Oscar-winning director Oliver Stone’s new movie on the last two cops rescued at Ground Zero won’t be an exploitative “Towering Inferno,” with filmmakers promising 9/11 families the flick won’t depict horrific images from the terror attack.

At a forum last month at Manhattan’s Essex House, a dozen or so survivors and family members told the famed director of “JFK” and other history-based flicks that they don’t want to see planes crashing into the Trade Center, bodies tumbling or the Twin Towers imploding.

“None of that will be recreated,” Michael Shamberg, co-producer of the film, who attended the meeting and has held several similar forums since August, told The Post.

“Much of the story will be told from the perspective of the main characters’ families, who saw the tragedy unfold on TV while their loved ones were trapped beneath the rubble.”

There may be fleeting images of the buildings burning or collapsing – but only archival newscasts in the background, he said.

The still-untitled film tells the story of Port Authority Police Officers John McLoughlin, played by Nicholas Cage, and William J. Jimeno, played by Michael Pena, who were in the plaza between the towers when the first building collapsed, burying them in the debris.

The movie also follows the story of U.S. Marine Corps Reserve Sgt.
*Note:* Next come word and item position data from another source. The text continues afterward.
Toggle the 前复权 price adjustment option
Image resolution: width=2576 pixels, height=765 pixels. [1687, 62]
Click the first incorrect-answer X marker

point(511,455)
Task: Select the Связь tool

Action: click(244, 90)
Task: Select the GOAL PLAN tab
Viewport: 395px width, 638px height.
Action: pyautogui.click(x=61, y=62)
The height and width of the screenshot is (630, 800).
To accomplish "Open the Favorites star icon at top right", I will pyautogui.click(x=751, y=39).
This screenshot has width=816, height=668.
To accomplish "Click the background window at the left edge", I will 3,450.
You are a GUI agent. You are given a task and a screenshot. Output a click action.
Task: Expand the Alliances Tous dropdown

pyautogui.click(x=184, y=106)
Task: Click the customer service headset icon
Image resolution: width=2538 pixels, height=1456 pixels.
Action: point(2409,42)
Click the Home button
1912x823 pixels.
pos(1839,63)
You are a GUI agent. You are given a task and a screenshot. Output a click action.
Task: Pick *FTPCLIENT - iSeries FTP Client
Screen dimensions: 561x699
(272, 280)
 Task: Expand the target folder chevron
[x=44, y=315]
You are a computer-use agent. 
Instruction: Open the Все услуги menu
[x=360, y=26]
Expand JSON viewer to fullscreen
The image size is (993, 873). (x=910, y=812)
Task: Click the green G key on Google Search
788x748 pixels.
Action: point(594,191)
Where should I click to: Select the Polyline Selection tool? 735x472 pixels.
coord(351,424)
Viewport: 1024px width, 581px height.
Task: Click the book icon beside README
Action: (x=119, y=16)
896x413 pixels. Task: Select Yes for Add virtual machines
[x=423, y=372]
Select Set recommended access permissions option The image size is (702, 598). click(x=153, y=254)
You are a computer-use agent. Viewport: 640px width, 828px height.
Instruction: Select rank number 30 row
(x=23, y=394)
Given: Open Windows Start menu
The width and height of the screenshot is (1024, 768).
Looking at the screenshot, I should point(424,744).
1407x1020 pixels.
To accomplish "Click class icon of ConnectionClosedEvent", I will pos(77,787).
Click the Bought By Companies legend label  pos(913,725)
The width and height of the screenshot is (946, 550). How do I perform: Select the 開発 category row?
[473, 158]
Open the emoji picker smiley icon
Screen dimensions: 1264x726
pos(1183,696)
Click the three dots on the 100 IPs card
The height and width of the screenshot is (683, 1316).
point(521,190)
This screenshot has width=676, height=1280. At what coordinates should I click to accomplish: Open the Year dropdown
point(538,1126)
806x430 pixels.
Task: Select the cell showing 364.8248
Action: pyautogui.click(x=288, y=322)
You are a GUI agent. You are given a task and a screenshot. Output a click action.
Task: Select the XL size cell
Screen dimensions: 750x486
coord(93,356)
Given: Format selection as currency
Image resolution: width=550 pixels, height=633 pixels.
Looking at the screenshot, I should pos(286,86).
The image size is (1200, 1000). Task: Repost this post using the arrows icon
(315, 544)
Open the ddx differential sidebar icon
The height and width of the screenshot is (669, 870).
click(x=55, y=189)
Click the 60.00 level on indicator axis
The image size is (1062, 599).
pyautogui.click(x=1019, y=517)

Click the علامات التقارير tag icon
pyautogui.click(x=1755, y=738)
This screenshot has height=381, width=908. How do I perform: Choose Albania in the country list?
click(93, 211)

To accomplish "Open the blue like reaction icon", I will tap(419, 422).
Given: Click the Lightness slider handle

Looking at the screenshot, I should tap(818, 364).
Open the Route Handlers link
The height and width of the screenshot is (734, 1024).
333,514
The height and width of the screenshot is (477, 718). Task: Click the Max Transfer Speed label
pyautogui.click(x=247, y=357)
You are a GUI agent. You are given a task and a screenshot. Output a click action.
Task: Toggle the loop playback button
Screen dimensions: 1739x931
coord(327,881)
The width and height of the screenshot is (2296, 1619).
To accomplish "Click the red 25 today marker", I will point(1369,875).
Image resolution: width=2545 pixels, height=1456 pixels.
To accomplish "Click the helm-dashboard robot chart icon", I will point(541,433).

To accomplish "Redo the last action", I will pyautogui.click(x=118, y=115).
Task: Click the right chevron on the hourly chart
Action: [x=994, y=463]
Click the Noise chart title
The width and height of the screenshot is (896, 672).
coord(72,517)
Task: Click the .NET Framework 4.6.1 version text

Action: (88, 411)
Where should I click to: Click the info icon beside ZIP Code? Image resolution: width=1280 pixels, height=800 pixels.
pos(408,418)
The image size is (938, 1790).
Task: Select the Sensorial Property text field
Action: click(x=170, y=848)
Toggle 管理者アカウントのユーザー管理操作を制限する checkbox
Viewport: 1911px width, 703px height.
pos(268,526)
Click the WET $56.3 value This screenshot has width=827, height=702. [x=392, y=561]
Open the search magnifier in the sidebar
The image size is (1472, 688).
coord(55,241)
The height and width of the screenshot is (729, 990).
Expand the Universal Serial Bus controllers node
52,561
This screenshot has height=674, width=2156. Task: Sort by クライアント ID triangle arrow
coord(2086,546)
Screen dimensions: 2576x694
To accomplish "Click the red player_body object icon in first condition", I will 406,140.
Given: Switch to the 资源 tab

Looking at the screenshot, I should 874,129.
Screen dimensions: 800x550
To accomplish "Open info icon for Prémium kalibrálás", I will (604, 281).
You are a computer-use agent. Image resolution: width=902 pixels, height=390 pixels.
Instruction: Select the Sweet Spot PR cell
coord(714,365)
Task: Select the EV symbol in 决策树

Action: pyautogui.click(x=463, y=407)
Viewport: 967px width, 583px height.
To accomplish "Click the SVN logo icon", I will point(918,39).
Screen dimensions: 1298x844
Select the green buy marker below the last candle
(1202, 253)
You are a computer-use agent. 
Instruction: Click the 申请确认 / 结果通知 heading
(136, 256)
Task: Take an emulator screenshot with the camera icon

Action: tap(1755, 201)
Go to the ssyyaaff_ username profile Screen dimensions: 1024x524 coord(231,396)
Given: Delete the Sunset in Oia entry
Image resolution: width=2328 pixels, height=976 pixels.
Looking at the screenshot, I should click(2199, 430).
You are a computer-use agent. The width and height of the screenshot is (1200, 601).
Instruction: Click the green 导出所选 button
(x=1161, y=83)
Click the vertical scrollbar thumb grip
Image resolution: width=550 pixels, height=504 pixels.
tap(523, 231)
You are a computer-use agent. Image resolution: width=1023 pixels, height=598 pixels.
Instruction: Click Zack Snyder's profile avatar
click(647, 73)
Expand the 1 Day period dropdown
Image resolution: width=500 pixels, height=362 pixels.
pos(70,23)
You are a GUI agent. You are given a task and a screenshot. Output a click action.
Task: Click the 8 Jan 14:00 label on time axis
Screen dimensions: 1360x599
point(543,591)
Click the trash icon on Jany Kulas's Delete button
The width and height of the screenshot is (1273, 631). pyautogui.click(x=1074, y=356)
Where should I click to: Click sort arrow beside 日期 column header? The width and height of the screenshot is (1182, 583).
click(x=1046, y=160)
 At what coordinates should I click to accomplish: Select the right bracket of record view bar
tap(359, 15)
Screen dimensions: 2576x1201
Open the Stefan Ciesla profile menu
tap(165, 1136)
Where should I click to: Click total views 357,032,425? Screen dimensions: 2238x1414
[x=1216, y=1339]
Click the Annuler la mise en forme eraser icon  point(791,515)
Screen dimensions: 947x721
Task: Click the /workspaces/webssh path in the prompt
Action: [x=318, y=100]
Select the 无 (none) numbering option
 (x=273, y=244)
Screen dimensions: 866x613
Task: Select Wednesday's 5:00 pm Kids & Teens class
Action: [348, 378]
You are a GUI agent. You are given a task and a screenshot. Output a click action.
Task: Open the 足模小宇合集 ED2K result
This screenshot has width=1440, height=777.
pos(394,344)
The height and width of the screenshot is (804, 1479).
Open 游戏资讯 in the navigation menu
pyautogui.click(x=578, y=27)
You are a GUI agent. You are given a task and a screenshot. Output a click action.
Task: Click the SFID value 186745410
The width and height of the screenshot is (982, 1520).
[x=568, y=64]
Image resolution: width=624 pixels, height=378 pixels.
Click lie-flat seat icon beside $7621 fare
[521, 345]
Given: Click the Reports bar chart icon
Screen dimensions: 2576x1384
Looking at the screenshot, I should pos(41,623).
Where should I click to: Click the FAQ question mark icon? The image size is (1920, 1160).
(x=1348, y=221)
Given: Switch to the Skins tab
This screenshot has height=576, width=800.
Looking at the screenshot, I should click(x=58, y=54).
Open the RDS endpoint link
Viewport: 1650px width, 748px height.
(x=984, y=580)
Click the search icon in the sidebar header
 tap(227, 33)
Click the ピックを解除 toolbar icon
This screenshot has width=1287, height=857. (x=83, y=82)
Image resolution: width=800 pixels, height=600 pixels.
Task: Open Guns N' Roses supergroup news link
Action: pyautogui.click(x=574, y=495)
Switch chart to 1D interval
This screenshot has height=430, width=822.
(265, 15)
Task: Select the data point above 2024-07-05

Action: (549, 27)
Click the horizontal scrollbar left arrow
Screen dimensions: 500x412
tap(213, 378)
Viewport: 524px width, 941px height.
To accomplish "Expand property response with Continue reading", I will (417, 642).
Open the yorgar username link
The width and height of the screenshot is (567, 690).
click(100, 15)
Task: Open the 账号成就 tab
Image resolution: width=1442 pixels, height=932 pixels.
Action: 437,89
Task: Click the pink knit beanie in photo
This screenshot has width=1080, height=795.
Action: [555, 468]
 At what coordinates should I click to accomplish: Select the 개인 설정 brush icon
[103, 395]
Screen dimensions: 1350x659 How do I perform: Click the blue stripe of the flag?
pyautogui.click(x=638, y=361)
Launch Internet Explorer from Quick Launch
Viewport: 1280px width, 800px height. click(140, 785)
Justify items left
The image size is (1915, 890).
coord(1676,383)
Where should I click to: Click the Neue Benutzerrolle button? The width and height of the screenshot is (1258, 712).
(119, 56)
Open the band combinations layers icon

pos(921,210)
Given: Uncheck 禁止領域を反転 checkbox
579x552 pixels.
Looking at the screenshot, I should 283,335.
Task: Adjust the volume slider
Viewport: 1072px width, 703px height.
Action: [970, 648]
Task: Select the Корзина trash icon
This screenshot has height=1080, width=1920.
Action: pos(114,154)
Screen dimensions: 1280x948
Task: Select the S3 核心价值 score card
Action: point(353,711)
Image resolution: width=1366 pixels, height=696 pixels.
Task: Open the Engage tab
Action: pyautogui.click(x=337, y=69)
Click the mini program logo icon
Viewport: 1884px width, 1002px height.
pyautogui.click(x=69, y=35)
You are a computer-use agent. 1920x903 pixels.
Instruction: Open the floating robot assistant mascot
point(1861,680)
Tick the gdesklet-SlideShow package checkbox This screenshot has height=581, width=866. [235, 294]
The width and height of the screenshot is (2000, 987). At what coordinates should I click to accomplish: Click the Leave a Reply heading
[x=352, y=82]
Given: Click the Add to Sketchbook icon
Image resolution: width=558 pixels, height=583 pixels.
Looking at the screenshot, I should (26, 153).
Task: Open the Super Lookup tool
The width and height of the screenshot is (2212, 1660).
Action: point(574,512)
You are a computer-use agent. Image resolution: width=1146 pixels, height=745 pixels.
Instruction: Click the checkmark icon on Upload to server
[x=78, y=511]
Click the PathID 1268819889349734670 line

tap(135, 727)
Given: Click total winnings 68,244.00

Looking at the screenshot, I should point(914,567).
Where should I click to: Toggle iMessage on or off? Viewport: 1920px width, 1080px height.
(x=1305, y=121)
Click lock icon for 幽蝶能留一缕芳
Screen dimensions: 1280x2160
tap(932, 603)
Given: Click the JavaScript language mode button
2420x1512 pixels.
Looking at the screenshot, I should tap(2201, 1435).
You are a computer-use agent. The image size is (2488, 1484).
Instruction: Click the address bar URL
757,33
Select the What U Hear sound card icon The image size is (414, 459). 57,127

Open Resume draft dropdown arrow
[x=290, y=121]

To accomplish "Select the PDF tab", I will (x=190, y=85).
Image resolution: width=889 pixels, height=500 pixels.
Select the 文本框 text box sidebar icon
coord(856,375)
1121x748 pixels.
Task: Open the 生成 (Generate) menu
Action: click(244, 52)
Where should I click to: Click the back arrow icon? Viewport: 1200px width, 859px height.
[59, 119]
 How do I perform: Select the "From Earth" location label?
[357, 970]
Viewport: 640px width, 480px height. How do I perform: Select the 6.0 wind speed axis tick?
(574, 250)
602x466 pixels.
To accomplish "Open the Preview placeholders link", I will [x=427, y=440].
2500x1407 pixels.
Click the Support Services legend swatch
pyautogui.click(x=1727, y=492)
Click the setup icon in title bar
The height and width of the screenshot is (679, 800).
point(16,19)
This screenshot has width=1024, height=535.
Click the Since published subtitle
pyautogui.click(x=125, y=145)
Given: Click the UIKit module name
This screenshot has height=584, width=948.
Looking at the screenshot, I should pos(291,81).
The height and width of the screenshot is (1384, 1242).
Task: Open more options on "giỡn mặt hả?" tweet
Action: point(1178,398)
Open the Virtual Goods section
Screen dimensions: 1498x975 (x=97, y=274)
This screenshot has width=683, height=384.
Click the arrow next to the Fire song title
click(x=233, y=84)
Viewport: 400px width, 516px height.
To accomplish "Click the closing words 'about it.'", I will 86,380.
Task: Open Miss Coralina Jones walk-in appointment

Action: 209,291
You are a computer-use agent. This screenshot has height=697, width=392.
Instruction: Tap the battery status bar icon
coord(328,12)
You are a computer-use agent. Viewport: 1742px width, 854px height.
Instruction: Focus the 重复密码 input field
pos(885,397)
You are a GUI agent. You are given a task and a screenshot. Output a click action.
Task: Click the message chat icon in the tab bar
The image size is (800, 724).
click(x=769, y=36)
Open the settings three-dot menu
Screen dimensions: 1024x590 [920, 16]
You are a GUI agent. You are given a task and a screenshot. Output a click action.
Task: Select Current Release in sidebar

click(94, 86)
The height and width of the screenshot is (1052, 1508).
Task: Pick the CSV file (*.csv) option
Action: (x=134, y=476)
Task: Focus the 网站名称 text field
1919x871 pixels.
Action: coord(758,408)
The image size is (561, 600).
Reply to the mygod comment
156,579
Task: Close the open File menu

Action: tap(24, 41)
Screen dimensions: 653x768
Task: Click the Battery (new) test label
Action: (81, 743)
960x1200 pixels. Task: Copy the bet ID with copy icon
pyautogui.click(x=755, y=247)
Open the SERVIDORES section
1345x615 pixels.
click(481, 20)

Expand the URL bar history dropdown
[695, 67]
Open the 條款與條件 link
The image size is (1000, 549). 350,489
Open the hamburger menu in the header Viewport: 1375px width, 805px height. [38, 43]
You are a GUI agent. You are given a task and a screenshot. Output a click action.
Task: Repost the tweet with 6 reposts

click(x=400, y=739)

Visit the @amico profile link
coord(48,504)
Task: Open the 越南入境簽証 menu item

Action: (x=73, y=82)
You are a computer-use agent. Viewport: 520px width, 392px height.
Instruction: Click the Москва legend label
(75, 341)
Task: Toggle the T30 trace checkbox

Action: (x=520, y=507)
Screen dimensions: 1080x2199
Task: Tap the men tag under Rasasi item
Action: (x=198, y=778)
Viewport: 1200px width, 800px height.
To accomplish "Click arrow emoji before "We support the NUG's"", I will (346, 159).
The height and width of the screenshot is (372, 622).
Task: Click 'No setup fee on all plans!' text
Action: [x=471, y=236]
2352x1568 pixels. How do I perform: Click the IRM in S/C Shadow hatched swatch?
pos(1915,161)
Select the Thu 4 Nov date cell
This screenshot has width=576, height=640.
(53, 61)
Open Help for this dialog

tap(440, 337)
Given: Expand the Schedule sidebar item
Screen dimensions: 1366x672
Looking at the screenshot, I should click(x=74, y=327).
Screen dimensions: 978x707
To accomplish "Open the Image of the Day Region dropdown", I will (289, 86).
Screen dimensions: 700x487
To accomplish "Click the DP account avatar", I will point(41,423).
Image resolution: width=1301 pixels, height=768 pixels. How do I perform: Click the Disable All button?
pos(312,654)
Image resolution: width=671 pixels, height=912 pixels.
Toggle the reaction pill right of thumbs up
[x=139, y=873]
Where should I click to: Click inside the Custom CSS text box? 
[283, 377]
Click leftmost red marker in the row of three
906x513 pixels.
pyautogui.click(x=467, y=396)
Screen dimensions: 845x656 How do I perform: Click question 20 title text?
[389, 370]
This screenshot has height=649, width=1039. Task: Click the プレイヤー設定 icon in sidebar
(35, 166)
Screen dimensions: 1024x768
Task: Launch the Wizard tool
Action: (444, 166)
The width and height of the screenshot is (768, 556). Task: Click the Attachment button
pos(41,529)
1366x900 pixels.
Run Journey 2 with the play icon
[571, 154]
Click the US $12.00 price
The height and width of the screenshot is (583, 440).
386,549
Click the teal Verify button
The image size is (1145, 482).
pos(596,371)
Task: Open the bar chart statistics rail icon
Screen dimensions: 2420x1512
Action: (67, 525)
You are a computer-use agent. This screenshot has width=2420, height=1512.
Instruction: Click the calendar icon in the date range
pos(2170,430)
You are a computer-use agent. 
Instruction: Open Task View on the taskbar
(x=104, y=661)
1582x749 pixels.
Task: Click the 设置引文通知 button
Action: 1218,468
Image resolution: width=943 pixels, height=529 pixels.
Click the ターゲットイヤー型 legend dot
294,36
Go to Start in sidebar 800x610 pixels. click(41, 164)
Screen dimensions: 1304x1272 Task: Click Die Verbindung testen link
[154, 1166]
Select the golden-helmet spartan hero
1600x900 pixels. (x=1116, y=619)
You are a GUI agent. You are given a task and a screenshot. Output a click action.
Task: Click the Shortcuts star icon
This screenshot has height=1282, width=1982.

David Karnes, an accountant from Stamford, Conn., who’d rushed to Ground Zero when he saw the towers collapse.

Karnes and three other rescue workers crawled into the tiny hole where McLoughlin and Jimeno were trapped.

They finally pulled the PA cops from the rubble at 7:45 a.m. Sept. 12.

Production got underway two weeks ago in Glen Rock, N.J., which doubled for Karnes’ Connecticut hometown.